As Sarah McGuinness, a therapist on the welldoing.org site has written,”Having a baby is always a huge adjustment and like any significant life change it can be very difficult. Unfortunately motherhood is often portrayed as something that women should take to easily and enjoy, which means that the many women who struggle with it feel a sense of shame and failure and find it hard to ask for help. It's crucial that more women feel able to acknowledge their difficult feelings as with the right help and support most will recover well.”
In addition to friends and professionals, there are also networks and groups that can help with support and advice, from skilled organisations such as Bluebell and The Smile Group and national charities PANDAS and APNI. For some new mothers, just telling another person how they feel will help them turn the corner, but others may need more help.
What won't help
Blaming yourself is a complete no-no. You’re not at fault, and beating yourself up will only make you feel worse. If you have had any previous history of depression, you are more likely to struggle with depression after your baby is born, whatever you do. And with all the changes in your body, post-natal depression is a fairly common side-effect of birth.
Steer clear of the “brave face” or “mask” school of coping. You may fool your friends and family, but isn’t that exactly who would want to help you if you let them know? Remember, too, that negative feelings - such as you are “failing” your baby or worries about harming your child — can all be dealt with by seeking help from therapists or other experts.
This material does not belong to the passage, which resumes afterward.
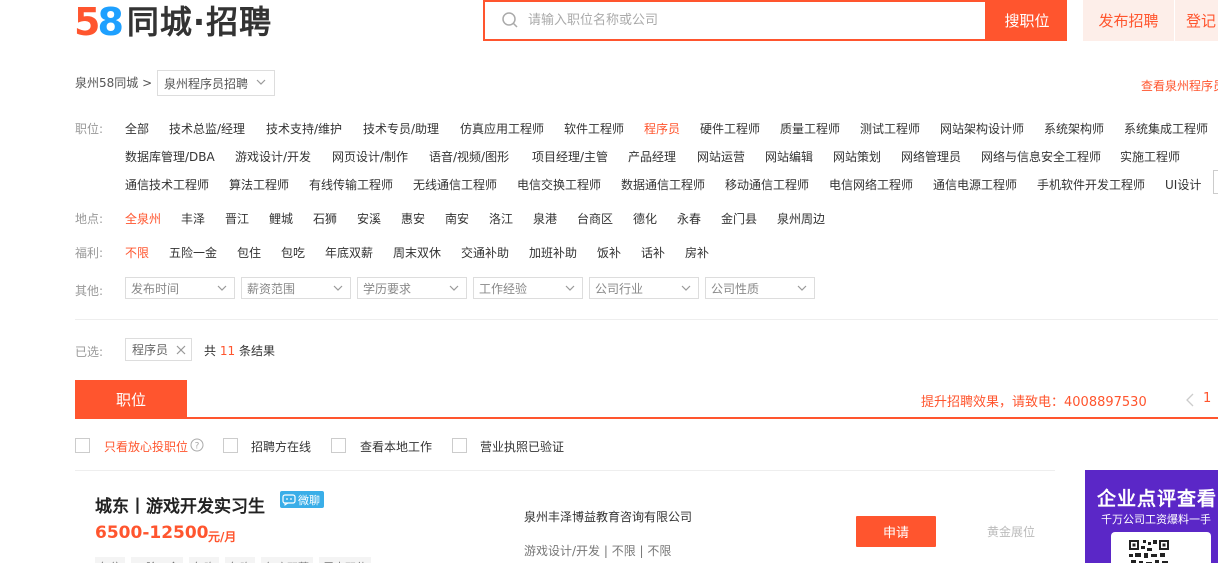 The height and width of the screenshot is (563, 1218). Describe the element at coordinates (1128, 20) in the screenshot. I see `post-job-button: 发布招聘` at that location.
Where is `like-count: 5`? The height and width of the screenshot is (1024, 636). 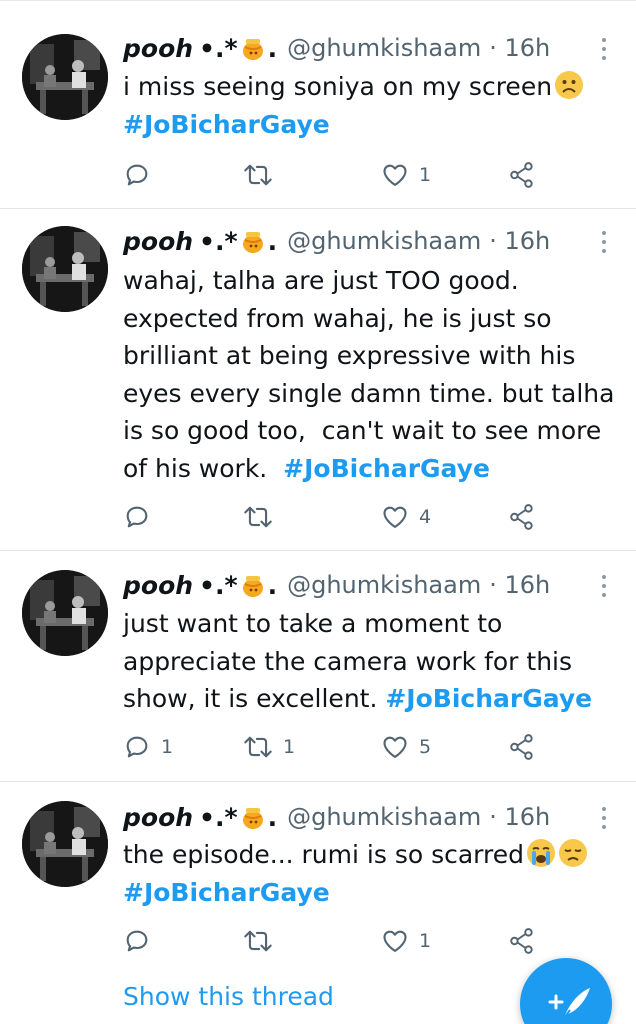 like-count: 5 is located at coordinates (426, 747).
Lots of new mothers seek help in this way, and the vast majority wish they’d done it sooner.
And once you are feeling better, remember that being a mother is a long road with many twists and turns. It’s only logical that not every day will be sunny and filled to the brim with happiness. If learning how to cope with the downsides is part of becoming a mother, it could be one of the most valuable skills you ever learn.
Louise Chunn is the founder of therapist website welldoing.org and a former editor of Psychologies magazine.